Thanks for sharing these memories. I find myself getting lost in memories of my own lately. How long were you an alter boy?

Funny how times have changed... My Daughter was an alter server last year. Not as strict as the years past.... but still intimidating.

oh and I have lived in the deep FROZEN North... all my life.(40 years). Born and raised in the same city. November isn't usually this brutal. Just heard on the weather station, that a Chinook is on it's way.... it is a warm front(warm winds) that comes over the mountains and warms everything up. We will go from -30C to zero in a few hours... (massive headache for me) (-20F to 32F)
Wow, that must have been some memory for you! I'm glad they didn't give you a hard time about it. That's great that they were understanding.

When my sister got married at a Catholic church, I was appointed to go up to the alter, and read a few pages from the bible that they picked out. We even had rehearsal and everything the night before.

Well, I asked the priest, do I bring the page that I have been studying on with me when I go up?

He said no.

Well, when the day came, I went up there with NO paper. They didn't want us fumbling around with papers when we had our nice bride's maids outfits on. Ugh--another horror story at another time!

Anyway, I saw that ALL the girls had their paper in their hand. When I walked up to do my reading, the priest yelled at me in front of 200 people, because I didn't bring my paper, that HE told me to NOT bring! Oy! Can you imagine the horror?

He had to flip through the bible to find where my passage was that I was going to read from.

Thank God everyone laughed, and it was quite embarrassing... But reading outloud in front of 200 people was sort of a blur now, because I was all flush in the face from embarrassment and rushed the reading so badly, cause I wanted to get out of there and hide my head under the sand!

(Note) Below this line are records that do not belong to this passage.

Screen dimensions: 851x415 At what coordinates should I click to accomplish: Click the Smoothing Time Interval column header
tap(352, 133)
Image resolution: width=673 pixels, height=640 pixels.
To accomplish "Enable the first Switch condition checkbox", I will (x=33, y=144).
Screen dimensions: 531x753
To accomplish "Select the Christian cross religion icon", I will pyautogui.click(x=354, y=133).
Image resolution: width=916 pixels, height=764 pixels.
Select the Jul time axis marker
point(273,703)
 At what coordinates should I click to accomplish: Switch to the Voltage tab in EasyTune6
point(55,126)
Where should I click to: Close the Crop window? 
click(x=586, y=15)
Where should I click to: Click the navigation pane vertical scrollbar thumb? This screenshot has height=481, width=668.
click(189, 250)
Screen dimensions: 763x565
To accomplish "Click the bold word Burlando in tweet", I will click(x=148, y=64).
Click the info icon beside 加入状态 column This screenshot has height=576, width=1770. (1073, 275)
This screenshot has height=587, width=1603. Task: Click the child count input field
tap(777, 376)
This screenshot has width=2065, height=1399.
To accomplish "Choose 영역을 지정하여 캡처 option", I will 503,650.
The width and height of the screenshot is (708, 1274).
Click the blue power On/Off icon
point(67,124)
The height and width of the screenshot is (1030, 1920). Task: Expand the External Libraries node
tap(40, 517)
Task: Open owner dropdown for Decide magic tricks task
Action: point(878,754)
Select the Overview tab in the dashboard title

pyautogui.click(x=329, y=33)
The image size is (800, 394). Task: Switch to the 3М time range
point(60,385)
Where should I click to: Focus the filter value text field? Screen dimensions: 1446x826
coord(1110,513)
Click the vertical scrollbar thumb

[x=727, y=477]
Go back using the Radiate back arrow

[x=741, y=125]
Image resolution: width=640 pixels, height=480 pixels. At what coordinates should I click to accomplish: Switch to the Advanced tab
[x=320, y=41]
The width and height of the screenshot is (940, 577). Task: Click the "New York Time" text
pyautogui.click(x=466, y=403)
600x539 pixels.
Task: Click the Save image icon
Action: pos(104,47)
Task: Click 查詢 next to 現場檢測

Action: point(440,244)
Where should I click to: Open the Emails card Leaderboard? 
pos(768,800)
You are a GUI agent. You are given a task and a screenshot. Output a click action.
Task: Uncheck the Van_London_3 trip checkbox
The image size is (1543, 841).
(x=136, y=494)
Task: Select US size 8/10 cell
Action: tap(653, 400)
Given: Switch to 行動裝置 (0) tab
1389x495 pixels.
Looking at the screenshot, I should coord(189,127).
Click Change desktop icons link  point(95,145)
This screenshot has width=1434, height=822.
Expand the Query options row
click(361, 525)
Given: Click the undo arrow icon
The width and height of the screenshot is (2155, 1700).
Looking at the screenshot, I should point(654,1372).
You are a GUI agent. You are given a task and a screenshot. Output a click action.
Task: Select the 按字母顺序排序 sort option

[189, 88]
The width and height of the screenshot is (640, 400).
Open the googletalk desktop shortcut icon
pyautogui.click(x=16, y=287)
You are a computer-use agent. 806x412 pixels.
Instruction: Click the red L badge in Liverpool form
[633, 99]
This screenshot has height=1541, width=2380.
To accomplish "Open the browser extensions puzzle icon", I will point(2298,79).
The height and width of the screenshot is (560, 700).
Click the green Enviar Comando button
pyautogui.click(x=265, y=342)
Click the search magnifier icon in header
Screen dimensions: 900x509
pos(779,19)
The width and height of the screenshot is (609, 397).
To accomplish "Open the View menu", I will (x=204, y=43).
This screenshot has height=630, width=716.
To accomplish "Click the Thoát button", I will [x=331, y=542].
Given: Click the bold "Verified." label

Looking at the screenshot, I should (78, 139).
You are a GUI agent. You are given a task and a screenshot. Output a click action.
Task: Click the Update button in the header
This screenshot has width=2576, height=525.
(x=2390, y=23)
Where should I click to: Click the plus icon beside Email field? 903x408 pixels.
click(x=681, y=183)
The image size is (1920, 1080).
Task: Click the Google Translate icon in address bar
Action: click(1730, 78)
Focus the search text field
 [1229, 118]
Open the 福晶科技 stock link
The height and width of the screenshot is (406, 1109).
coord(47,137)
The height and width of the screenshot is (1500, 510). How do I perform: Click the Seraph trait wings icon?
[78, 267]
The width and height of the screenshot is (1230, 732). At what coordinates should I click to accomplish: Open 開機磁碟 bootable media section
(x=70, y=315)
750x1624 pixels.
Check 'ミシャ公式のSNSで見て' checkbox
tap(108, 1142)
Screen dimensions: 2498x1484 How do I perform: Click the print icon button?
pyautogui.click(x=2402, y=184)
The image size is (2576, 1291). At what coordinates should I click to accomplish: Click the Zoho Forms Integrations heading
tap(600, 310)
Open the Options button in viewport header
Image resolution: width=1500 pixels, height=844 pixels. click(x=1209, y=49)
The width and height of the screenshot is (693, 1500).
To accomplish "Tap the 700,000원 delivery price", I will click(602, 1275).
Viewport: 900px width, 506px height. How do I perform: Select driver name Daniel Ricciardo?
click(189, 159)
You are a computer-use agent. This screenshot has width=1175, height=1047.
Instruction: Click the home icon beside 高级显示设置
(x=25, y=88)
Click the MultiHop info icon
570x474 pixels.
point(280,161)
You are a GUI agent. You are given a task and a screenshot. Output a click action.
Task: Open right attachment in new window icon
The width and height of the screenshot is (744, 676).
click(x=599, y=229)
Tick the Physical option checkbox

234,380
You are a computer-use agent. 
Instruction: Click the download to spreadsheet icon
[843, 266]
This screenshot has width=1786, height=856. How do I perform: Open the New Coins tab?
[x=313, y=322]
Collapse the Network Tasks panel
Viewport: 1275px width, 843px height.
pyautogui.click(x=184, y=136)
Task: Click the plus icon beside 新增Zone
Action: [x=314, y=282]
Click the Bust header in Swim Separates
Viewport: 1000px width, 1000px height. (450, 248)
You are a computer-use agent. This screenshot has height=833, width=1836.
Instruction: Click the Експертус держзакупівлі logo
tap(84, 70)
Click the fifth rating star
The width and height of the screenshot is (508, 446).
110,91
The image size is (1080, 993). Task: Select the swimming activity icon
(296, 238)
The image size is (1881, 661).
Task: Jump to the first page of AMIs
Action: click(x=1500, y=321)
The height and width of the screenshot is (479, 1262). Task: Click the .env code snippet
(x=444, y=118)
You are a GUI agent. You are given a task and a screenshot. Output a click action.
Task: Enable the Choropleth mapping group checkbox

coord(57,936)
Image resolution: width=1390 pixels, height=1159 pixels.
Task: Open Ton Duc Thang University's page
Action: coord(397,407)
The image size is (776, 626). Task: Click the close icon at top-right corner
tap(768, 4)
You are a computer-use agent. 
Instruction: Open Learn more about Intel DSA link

This story sort of reminded me of mine. I loved the way you wrote this! Thanks for sharing!
I was an acolyte (which is the Episcopalian version of an Altar Boy but the Episc.s can use boys or girls). I remember serving midnight mass one year and volleying between nearly falling asleep and staring at my new Swatch Watch (it had fish on it and everything).
The twelve stations of the cross that we did at Easter was the sleeper for me. I liked back in the old days of latin, of doing weddings. The altar boys got tips for weddings, at funerals, we didnt get jack LOL.